(WORK INSTRUCTIONS)
[1] List every sentence ending in a question mark in the passage about the book Solve for Happy, in order.
[2] Extract each line of the entries below that contains the string "screenshot".

(TEXT SEGMENT)
● ● ●
His book, Solve for Happy, details the what, why, and how, of happiness, and allows the reader to understand deeply the factors that contribute to unhappiness – and how to create happiness for themselves.

Why Solve for Happy is So Powerful

Mo’s writing, like his character, is sincere. He writes from a place of truth and vulnerability – and his words come directly from the heart. Mo’s initial motivation was to figure out how he would live the rest of his life in a happy and productive manner – even after his 21-year old son died. Through deep introspection and reverse-engineering a model for happiness, Mo found what he was looking for.

To understand the value of Mo’s work, it is important to define a few terms.

Happiness

What is happiness, and why is it so difficult for many of us to find? Why is happiness often so fleeting?

You might tell yourself that you will be happy once you get a promotion and buy a new car, yet a month after driving to your new job in your new car – you’re unhappy again. Why is that?

“Happiness,” as Mo explained to me during our phone call, “Is a peaceful contentment. It is saying, I am okay with life as it is. This doesn’t mean that I won’t try to make life become better – it means that I’m OK with how it is now.”
● ● ●
(Entries for locating text and elements)
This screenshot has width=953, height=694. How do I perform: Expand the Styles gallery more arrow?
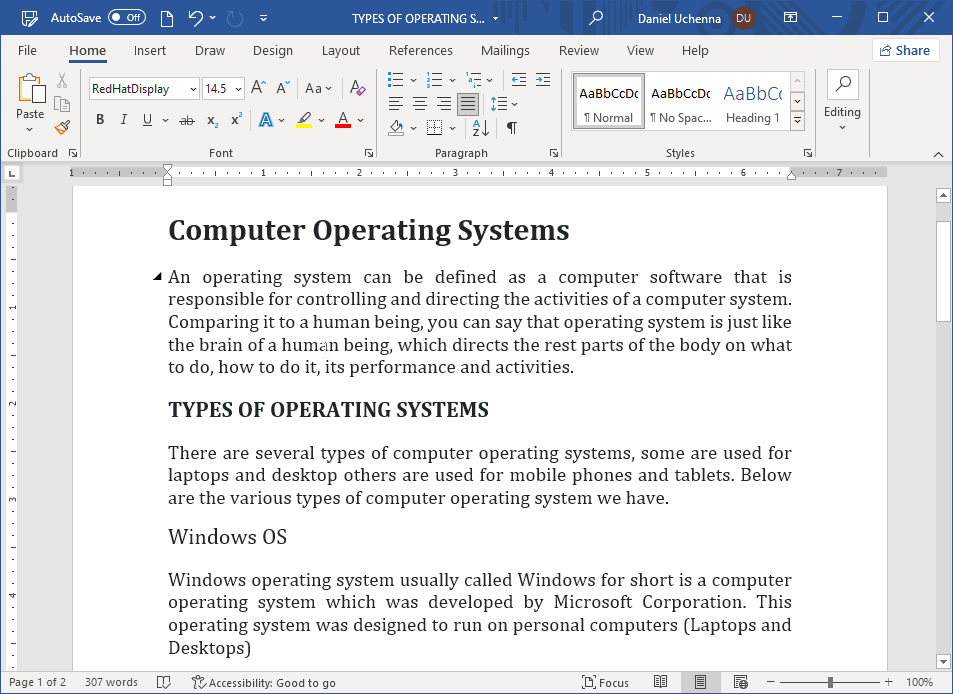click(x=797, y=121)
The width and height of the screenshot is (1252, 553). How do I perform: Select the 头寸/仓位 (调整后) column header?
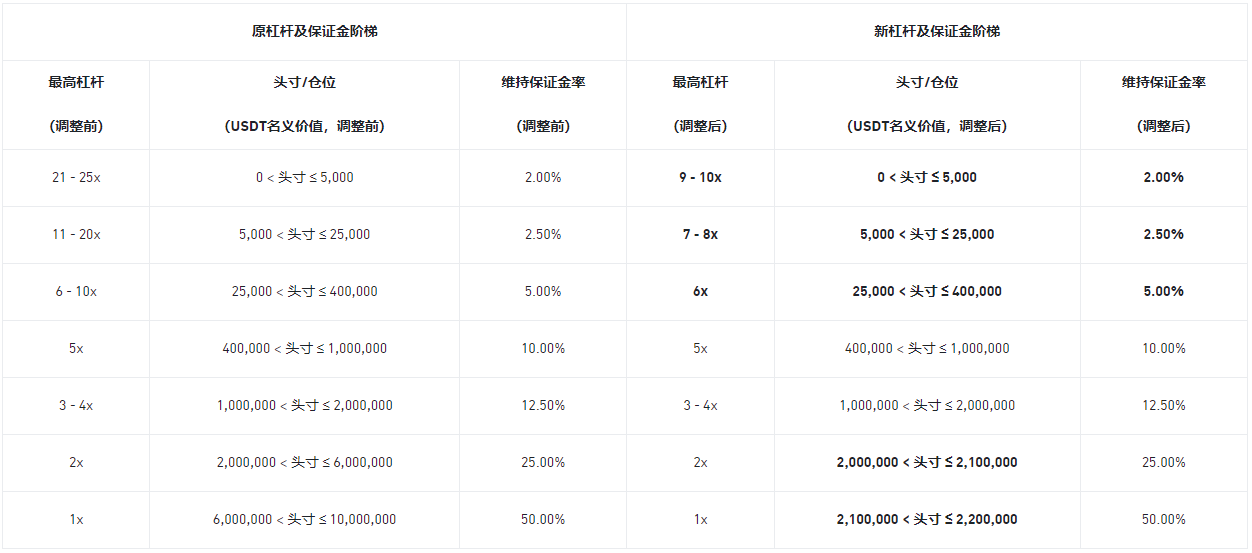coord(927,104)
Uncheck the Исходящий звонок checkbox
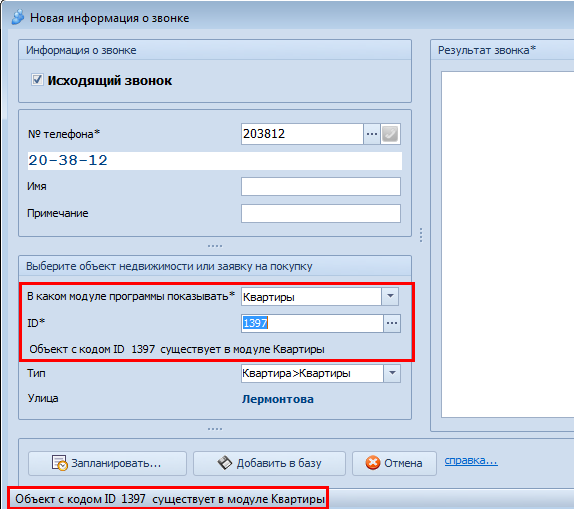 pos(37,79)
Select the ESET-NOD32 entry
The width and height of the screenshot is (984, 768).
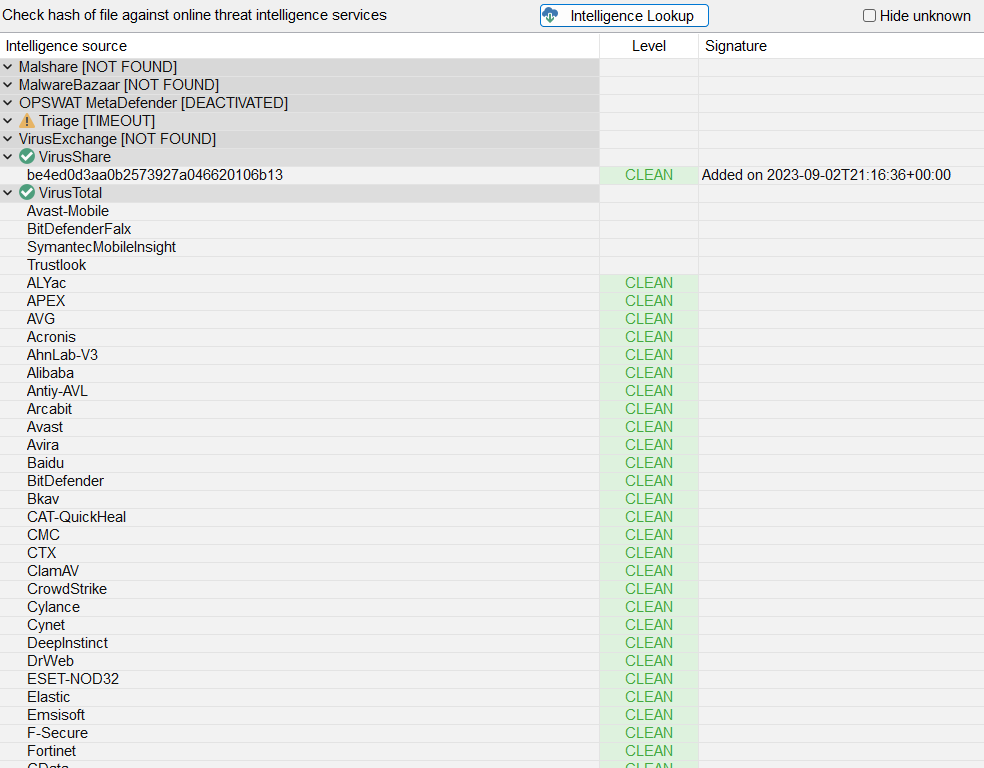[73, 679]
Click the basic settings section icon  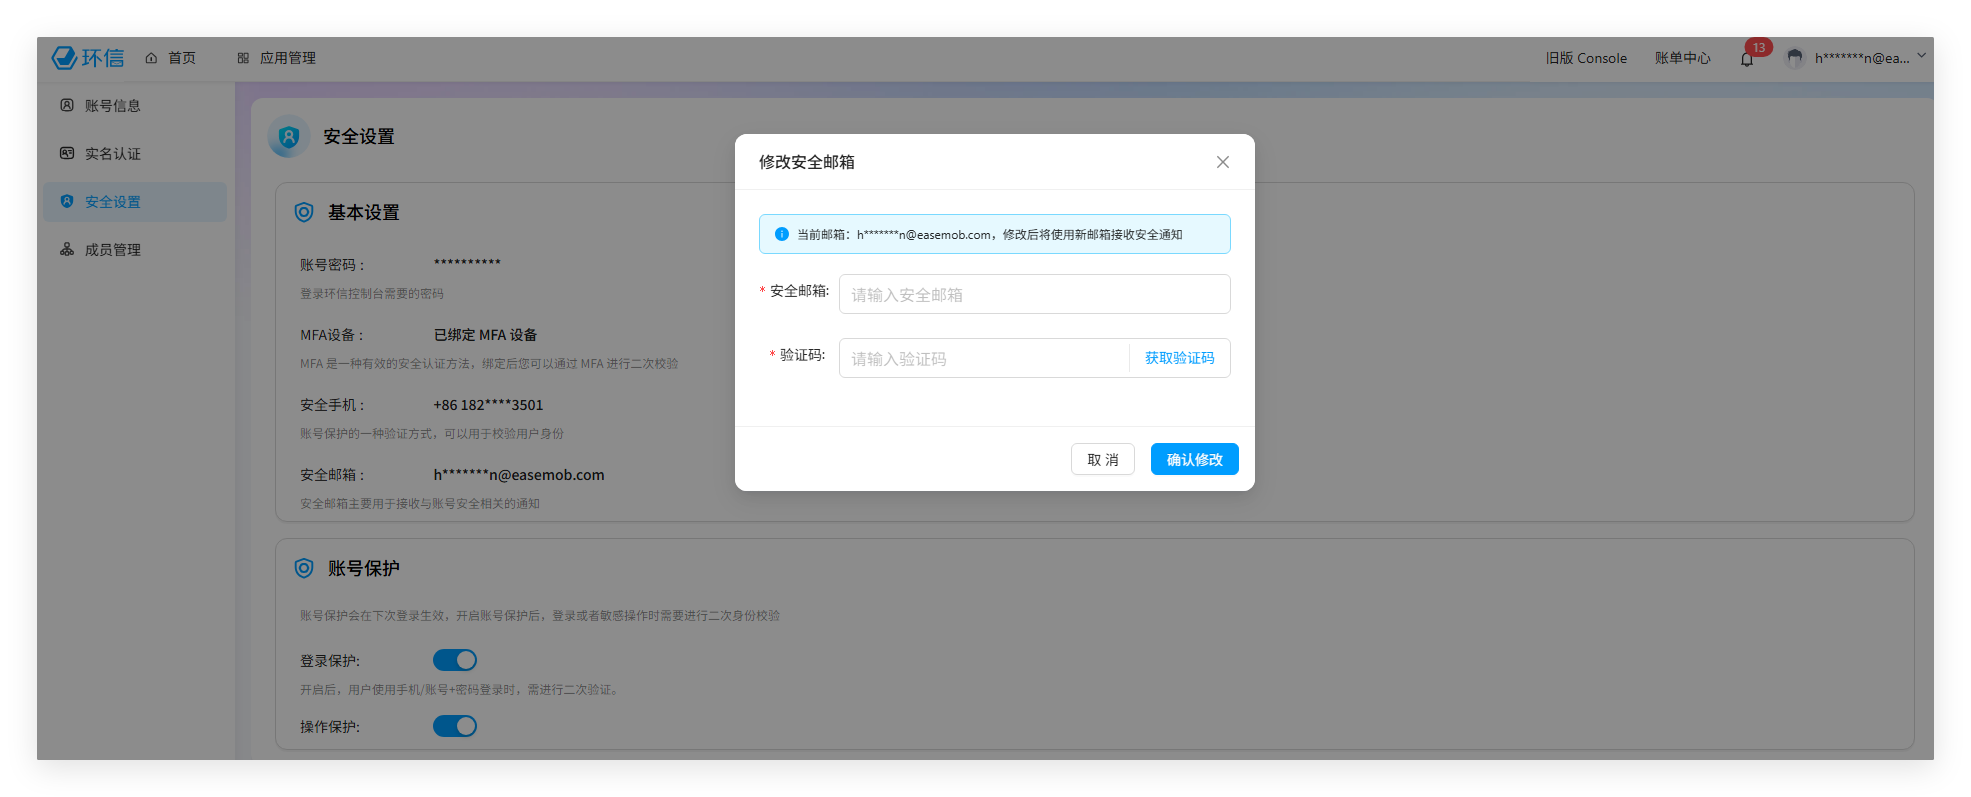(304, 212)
● ● ●
(THE RESPONSES)
[1]
What is happiness, and why is it so difficult for many of us to find?
Why is happiness often so fleeting?
Why is that?

[2]
This screenshot has width=953, height=694. How do I perform: Expand the Styles gallery more arrow?
The width and height of the screenshot is (1252, 553). How do I perform: Select the 头寸/仓位 (调整后) column header?
The width and height of the screenshot is (984, 768).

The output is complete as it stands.